3. Appreciative Inquiry and Conversational Capacity
In his book Conversational Capacity, Craig Weber puts forth the notion that despite the amount of knowledge and expertise that a given team may have regarding their subject matter, the team will be ineffective and inefficient if it is lacking in what he terms “conversational capacity.” The foundation for this capacity is rooted in psychological safety and in the ability not only to ask questions but also to ask them correctly, as described in discussing the methods used with appreciative inquiry. Conversational capacity seeks to have conversations about difficult subject matter in a non-defensive balanced manner.
Certainly, given the personal nature of issues involving the experience of moral distress, the need for the ability to raise issues of concern effectively is critical in helping to confront such issues. While the systems approach to addressing and resolving moral distress within the
organization is paramount in addressing such distress, responsibility must be shared with the individual practitioner. These practitioners must seek to understand themselves well enough to
appreciate what might act as a trigger in producing moral distress within themselves and work with the organization to address such triggers.

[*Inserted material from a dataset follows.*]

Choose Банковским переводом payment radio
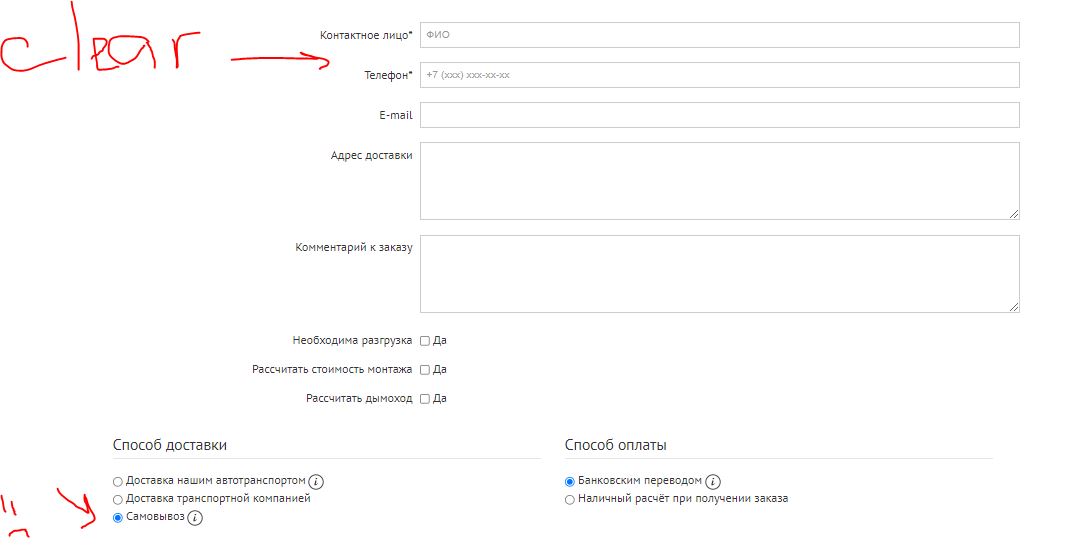 [x=570, y=481]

Craig Weber has identified several triggers, including how much we care about the issue, what our status is within the organization, the level of expertise we may have in a given subject, and the perceived risk of speaking up versus the perceived risk of not speaking up. Despite policies that are consistent with the operating goals and the mission of the organization, the responsibility lies mostly with healthcare practitioners to both stand up and speak up for
themselves in situations that they believe are inconsistent with their own moral beliefs. The role of organizational leadership in cultivating a non-threatening/non-judgmental environment that permits effective conversations about concerns is essential for ultimately reducing the experience of moral distress across the organization.